■ Excerpt ■
=== Section Start ===
Three months can be a long time for London’s residential development industry and the first quarter of 2021 was no exception.

On the surface the overall numbers for Q1 2021 paint a fairly black and white picture - with more black than white:

  • Developments priced and timed to get maximum benefit from the Help to Buy and temporary Stamp Duty incentives sold well during the quarter.
  • ­The rest have not done so well.
  • ­Furthermore, bulk deals, Build to Rent (BTR) starts and big launches (overseas or at home) have all been relatively scarce meaning that sales numbers generated by standard sales offices have not been quite so bolstered in the way they normally are.

So, the net result is that fewer new homes sold in London during Q1 2021 than in any quarter since 2012.

This is mirrored on the construction side, and you would have to go back to 2011 to find such a low number of quarterly construction starts.

The fall in sales and construction starts may be disappointing but will not come as a surprise to most developers, some of whom have said words to the effect that:

  • ­January was a time of apprehension - nobody was quite sure what the New Year would throw out.
=== Section End ===
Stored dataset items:
=== Section Start ===
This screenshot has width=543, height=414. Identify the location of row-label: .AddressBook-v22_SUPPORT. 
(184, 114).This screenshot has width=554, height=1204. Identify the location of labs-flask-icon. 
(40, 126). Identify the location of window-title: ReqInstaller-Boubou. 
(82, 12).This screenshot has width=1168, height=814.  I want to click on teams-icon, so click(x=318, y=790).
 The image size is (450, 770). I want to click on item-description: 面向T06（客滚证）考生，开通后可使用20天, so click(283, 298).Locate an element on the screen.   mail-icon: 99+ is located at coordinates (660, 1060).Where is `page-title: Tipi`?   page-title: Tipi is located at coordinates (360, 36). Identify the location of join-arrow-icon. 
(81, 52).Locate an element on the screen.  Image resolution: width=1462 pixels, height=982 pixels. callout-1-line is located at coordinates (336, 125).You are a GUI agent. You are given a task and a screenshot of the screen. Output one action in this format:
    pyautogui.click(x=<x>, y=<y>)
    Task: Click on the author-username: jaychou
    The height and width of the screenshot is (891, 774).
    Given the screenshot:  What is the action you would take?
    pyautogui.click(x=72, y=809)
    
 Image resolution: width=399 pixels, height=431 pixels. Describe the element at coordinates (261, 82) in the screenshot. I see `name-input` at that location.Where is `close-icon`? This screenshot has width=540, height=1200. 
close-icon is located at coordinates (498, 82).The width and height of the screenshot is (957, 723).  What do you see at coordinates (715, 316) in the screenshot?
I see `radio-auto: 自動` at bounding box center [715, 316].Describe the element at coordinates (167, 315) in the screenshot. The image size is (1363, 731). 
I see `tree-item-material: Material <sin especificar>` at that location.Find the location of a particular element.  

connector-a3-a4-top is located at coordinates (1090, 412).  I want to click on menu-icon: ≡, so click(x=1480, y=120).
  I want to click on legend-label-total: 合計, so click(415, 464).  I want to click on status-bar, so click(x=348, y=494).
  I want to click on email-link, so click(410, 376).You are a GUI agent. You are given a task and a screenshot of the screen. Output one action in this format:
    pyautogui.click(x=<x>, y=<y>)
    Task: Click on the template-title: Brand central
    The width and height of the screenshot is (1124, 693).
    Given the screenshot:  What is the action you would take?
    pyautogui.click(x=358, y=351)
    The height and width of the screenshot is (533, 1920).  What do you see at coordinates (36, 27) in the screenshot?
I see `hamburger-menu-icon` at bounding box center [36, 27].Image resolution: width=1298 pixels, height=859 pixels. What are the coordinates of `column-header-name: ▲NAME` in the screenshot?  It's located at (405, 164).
=== Section End ===
■ Work task ■
Reproduce the London new-homes report above in full, word for word.

■ Reply to the task ■
Three months can be a long time for London’s residential development industry and the first quarter of 2021 was no exception.

On the surface the overall numbers for Q1 2021 paint a fairly black and white picture - with more black than white:

  • Developments priced and timed to get maximum benefit from the Help to Buy and temporary Stamp Duty incentives sold well during the quarter.
  • ­The rest have not done so well.
  • ­Furthermore, bulk deals, Build to Rent (BTR) starts and big launches (overseas or at home) have all been relatively scarce meaning that sales numbers generated by standard sales offices have not been quite so bolstered in the way they normally are.

So, the net result is that fewer new homes sold in London during Q1 2021 than in any quarter since 2012.

This is mirrored on the construction side, and you would have to go back to 2011 to find such a low number of quarterly construction starts.

The fall in sales and construction starts may be disappointing but will not come as a surprise to most developers, some of whom have said words to the effect that:

  • ­January was a time of apprehension - nobody was quite sure what the New Year would throw out.